* **Instructions for the task**
Which lines run from the line with "Task: Expand the 演示团队 team dropdown" through the line with "Given: Click the 请观赏视频 line" in the entries below? Print them exactly, both ends included, and nothing more.

Stored records:
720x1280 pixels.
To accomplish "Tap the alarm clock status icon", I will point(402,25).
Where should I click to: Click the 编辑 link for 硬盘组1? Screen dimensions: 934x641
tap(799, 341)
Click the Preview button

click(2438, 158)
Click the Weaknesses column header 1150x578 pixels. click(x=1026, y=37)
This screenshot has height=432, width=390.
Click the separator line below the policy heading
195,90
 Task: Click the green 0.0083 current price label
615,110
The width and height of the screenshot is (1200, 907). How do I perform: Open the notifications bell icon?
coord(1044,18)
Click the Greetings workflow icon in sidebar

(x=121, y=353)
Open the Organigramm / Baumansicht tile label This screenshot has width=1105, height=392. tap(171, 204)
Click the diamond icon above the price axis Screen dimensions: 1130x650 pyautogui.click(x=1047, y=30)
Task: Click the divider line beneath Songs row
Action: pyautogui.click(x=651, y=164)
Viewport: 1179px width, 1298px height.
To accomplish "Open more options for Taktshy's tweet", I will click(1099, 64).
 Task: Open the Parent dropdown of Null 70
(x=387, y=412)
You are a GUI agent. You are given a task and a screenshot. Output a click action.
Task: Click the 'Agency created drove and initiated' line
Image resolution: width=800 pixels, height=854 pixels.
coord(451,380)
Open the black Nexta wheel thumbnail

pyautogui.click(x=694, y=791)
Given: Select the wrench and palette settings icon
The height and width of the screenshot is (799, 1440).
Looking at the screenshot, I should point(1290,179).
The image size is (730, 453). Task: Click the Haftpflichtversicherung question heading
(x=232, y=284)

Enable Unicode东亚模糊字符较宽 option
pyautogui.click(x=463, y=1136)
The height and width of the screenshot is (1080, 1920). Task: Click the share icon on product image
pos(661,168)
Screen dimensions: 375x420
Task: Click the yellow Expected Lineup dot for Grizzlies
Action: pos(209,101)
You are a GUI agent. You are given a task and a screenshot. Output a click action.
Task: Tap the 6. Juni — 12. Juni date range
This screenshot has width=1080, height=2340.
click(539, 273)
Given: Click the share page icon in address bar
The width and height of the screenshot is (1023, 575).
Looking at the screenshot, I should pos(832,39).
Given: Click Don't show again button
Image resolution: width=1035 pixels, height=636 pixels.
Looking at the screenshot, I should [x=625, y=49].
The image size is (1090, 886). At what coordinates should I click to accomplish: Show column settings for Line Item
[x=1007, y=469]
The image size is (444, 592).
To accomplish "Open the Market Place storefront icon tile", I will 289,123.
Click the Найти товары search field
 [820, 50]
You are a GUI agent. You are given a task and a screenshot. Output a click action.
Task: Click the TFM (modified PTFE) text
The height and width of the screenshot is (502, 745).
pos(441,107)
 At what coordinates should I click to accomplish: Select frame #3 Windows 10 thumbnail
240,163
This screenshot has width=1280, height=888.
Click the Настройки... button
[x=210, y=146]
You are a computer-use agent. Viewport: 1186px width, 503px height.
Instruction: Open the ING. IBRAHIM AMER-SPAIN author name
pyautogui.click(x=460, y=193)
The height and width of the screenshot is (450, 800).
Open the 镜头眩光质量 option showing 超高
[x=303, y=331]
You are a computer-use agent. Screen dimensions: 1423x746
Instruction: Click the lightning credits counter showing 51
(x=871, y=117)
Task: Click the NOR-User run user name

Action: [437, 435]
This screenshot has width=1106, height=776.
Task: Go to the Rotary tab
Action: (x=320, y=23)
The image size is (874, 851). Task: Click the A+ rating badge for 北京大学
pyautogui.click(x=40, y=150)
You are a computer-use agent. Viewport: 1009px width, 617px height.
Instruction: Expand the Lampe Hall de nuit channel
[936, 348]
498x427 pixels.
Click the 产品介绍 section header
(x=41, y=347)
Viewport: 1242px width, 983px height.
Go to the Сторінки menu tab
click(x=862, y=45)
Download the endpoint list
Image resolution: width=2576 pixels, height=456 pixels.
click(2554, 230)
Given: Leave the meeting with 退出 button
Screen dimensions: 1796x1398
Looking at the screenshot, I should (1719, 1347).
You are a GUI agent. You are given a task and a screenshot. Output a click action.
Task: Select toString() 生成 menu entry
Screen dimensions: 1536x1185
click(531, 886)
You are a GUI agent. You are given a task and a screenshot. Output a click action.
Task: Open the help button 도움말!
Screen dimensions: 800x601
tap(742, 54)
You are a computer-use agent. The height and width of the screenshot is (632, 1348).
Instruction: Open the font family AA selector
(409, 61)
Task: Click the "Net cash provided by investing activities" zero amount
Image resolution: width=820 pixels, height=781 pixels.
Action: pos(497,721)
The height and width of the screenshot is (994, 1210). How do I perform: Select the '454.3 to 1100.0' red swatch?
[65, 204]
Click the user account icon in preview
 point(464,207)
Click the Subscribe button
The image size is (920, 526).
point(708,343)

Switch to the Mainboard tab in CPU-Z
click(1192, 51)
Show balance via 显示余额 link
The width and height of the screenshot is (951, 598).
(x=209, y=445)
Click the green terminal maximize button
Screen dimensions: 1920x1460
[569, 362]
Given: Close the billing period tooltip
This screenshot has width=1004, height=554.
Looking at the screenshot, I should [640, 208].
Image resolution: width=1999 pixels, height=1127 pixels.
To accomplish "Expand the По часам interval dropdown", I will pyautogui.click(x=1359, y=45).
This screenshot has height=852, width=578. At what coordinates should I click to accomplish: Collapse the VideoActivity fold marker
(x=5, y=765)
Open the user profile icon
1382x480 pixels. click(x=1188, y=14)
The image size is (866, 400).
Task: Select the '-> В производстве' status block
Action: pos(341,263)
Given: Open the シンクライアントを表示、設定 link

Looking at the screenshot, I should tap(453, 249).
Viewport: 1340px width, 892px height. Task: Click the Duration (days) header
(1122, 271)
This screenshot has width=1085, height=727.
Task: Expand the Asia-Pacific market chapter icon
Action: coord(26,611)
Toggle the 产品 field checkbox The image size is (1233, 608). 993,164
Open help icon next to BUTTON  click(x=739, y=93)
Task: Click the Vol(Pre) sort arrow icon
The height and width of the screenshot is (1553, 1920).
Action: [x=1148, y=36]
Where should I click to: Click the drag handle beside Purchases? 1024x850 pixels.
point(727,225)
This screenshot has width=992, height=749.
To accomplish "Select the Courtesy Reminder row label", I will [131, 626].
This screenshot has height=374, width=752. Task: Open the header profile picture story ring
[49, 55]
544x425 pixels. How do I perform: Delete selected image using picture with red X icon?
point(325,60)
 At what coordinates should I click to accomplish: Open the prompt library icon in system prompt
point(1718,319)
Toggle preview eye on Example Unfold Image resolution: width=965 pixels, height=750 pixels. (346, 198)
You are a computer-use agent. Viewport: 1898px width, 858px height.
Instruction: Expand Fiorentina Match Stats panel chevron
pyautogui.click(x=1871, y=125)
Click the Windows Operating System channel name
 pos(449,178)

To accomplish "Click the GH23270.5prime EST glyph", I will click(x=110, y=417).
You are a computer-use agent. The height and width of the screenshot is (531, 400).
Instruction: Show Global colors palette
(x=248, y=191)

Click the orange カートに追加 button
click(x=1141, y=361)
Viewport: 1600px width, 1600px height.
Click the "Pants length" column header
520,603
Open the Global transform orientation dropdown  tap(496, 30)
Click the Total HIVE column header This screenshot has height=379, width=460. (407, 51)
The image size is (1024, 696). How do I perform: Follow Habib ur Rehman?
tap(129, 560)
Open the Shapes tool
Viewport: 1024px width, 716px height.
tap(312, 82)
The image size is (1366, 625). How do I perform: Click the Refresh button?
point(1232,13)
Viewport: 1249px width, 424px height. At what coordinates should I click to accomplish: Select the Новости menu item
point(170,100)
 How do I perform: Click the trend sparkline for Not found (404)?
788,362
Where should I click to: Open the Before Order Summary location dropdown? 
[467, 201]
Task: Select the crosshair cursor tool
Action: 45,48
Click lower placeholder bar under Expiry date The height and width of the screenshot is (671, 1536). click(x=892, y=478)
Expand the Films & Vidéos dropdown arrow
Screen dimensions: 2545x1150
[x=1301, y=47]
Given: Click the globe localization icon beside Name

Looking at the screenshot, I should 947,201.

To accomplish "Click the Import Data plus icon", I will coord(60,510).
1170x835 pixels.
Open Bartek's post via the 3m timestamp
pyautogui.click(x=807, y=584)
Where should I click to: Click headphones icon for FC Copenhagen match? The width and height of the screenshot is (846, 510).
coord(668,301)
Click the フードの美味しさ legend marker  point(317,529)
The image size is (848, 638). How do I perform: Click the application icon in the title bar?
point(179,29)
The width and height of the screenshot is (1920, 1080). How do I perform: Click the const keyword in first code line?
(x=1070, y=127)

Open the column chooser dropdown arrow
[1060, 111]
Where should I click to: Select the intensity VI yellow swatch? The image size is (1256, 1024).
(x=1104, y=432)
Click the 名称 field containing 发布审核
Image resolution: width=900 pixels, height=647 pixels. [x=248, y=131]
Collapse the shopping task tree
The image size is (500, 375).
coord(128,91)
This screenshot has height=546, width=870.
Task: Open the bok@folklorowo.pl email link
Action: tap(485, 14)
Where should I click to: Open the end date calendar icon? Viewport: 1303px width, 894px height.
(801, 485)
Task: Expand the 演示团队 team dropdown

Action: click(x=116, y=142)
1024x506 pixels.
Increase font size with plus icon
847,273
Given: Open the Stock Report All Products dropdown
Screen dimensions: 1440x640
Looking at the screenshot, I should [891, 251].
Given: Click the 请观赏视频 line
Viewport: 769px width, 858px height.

* **The answer**
Task: Expand the 演示团队 team dropdown

Action: click(x=116, y=142)
1024x506 pixels.
Increase font size with plus icon
847,273
Given: Open the Stock Report All Products dropdown
Screen dimensions: 1440x640
Looking at the screenshot, I should [891, 251].
Given: Click the 请观赏视频 line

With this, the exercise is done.